Bordeaux, carrefour gourmand : l’héritage colonial dans l’assiette girondine

8 novembre 2025

L’âge d’or du port de Bordeaux : plaque tournante des “coloniales”

L’histoire d’amour bordelaise avec les produits coloniaux débute au XVIIIe siècle, alors que Bordeaux connaît une prospérité sans précédent grâce au commerce triangulaire. Le port reçoit du sucre brut, du cacao, du café, des épices et d'autres denrées alors considérées comme des luxes venus des Amériques, des Antilles, de l’Afrique de l’Ouest ou de Madagascar. Selon l’historien Frédéric Régent, à la veille de la Révolution, Bordeaux est même le “premier port négrier de France” et une plateforme essentielle pour l’entrée des produits exotiques sur le territoire (source : La Vie des Idées).

  • Entre 1714 et 1792, on estime que plus de 400 000 esclaves sont passés par le port de Bordeaux.
  • Au XVIIIe siècle, Bordeaux traitait à lui seul jusqu’à 80 % du sucre importé en France (source : Musée d’Aquitaine).
  • De grands négociants, tels que la famille Gradis ou les Hourné, bâtissent des fortunes colossales sur le négoce du café, du cacao et du sucre, qui traversent ensuite les cuisines de la bourgeoisie locale.

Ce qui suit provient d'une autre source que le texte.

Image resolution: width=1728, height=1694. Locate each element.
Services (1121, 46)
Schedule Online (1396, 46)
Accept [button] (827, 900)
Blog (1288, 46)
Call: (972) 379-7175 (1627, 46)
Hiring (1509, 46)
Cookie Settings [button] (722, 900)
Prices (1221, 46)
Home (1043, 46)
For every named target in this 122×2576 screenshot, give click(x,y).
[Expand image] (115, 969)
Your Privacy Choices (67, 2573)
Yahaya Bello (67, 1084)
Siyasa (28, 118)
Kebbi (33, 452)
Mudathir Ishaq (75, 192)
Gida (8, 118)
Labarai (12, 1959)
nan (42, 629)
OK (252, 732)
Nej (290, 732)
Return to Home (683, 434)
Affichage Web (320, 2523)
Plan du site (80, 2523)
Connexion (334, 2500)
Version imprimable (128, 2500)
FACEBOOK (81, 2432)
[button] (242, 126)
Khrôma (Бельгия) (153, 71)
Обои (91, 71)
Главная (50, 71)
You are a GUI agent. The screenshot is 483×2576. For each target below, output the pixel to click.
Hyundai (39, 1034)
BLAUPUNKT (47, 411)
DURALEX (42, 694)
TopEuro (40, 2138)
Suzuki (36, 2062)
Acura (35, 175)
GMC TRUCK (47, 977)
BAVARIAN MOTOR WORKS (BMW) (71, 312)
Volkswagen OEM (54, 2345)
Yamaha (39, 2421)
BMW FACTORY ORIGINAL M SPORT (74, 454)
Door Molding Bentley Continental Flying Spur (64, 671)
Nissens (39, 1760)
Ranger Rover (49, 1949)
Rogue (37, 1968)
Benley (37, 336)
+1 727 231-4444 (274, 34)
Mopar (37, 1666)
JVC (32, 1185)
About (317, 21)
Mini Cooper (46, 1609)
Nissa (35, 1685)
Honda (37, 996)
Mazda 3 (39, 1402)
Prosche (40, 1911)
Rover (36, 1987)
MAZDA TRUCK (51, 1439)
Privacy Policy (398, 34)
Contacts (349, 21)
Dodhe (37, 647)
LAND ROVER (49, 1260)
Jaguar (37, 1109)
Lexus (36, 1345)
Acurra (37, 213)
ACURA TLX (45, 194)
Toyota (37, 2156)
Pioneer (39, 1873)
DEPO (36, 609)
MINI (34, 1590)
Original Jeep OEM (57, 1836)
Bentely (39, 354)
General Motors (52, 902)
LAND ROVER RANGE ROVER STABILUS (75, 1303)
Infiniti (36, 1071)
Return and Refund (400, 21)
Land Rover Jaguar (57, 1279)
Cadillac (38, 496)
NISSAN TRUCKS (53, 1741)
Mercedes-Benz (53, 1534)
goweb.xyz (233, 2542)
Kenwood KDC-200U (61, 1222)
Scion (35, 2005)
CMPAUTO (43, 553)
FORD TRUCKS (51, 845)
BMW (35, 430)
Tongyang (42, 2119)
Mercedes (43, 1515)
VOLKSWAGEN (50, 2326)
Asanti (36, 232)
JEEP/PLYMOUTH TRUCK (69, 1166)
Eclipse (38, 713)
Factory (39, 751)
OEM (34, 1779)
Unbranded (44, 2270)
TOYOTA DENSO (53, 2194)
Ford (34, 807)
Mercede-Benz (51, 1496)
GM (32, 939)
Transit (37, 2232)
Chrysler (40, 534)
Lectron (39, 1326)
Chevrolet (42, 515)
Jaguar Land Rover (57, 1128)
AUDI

Du sucre à la girondine : une douceur beaucoup moins innocente qu’il n’y paraît

Impossible d’imaginer les cannelés, dunes blanches, crèmes bordelaises ou macaronades sans sucre. Or, ce dernier vient massivement des Antilles françaises (Saint-Domingue, Martinique, Guadeloupe) à partir du XVIIe siècle. Dans le Bordeaux prospère du XVIIIe, on voit éclore de nombreux raffineurs : on en comptait 17 en activité en 1789, dont plusieurs autour des Chartrons (source : Archives Bordeaux Métropole).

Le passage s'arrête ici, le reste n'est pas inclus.